喧騒が近付いては遠ざかり、また次の喧騒に覆われては消えていく。鄙びた商店街のネオンが放つ光が視界の端から現れては重なり、溶けては沈んでいく。履き古したスニーカーがアスファルトを蹴り付ける音だけが、僕を執拗に追い掛ける。
シロフネさん、僕は貴女をコケにしたつもりはない。ただ、貴女にそれを伝えられなかった以上、僕は走り出すしかなかった。分かってほしい。僕は、貴女が何者かを知らないことがこれほど怖いものだとは、思わなかったのだ。
部屋に戻り、床に身を投げ出しては、フローリングの隙間に溜まった埃を眺めていた。
つくづく、恥晒しな男だと思った。寝返りを打ち、天井の蛍光灯に目をやると、円の外側から滲み始め、このまま無理矢理にでも寝入ってしまおうかなどと考えたりもしたが、目を瞑るほどに雑念が四方八方から僕を揺さぶり、また目が冴えては眠れない。

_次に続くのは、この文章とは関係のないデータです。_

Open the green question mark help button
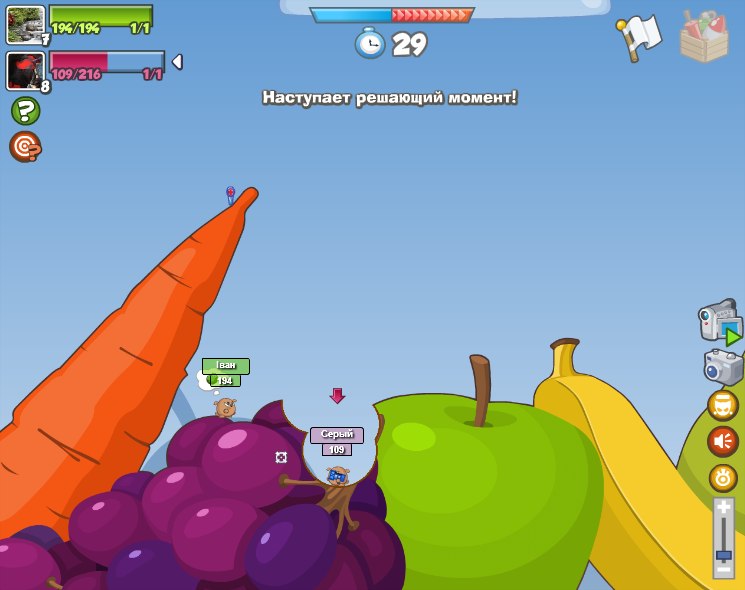The height and width of the screenshot is (590, 745). click(x=25, y=110)
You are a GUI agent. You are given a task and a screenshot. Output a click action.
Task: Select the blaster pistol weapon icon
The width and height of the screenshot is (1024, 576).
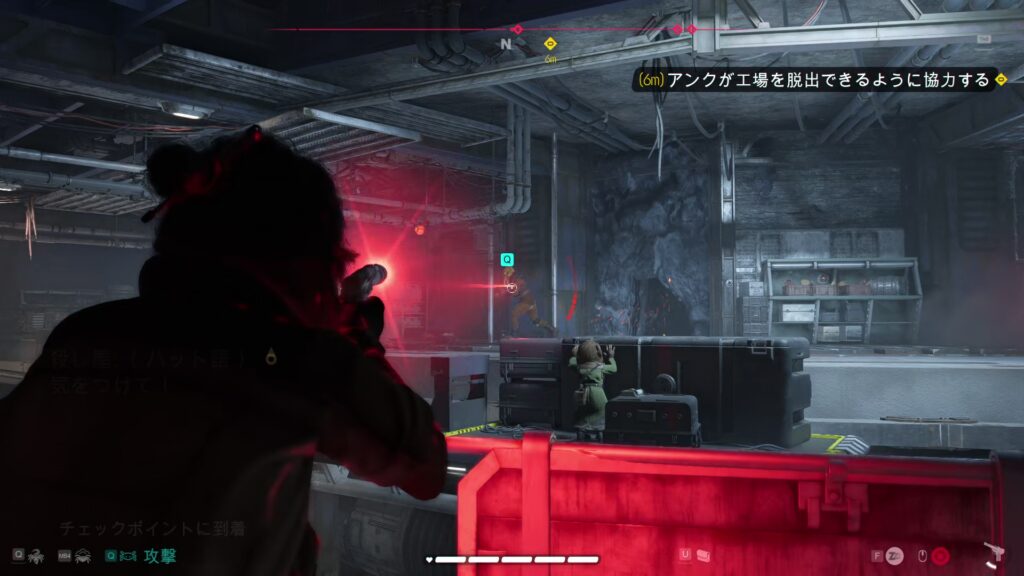[994, 553]
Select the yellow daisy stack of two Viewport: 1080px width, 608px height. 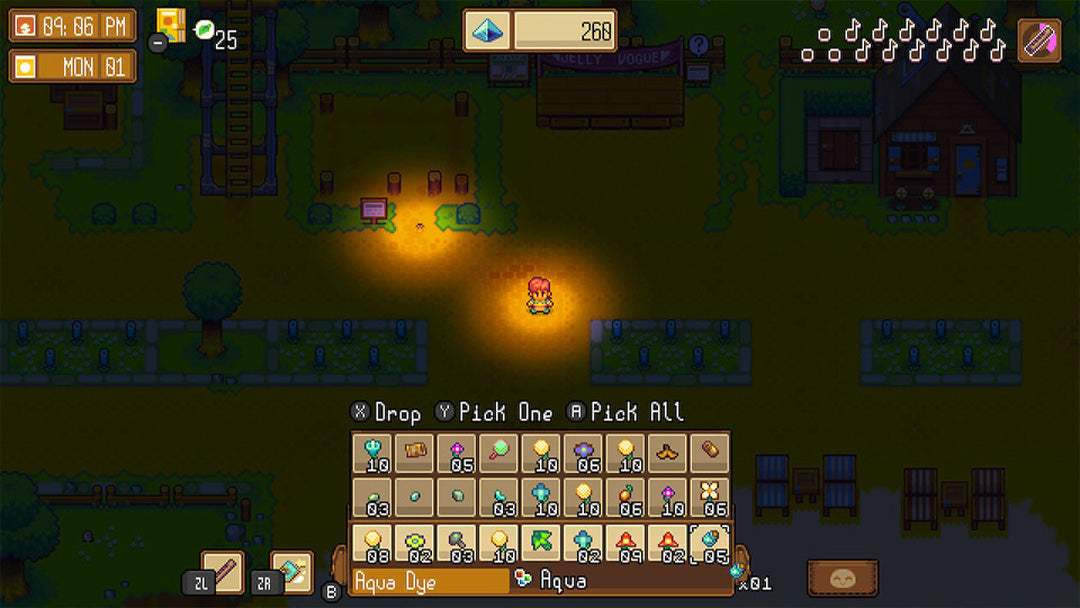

初めて耳にした彼女の声が、いつしか頭の中で反芻されていた。彼女は僕を見て、私に何か用か、と言った。僕はまともな返答もできずに、その場を一目散に逃げ出した。なんたる情けなさよ。人と対峙する覚悟を持ち合わせないまま、目の前に飛び出してしまった間抜けな男の顛末だった。
ケリを付けよう、僕は考えた。
来週の水曜日、もしシロフネさんがいつものように姿を現したならば、ひとまず今日の非礼を詫びよう。彼女の言葉に、誠意を以て応えよう。ことがうまく運べば、あわよくば、二人して白いボートに乗ることができるかもしれない。白粉に覆われた彼女の向こう側を、彼女の持つマンガのさわりだけでも、捲ることができるかもしれない。
それは何とも独りよがりで身勝手な決意だったが、考え終わる頃には、既に僕はその気になっていた。
フローリングから立ち上がり、気を新たにした僕は、ひとまず顔を洗おうと思った。重く垂れ下がった目尻が再び張りをたたえて立ち上がるまで、何分間でも洗ってやろうと思った。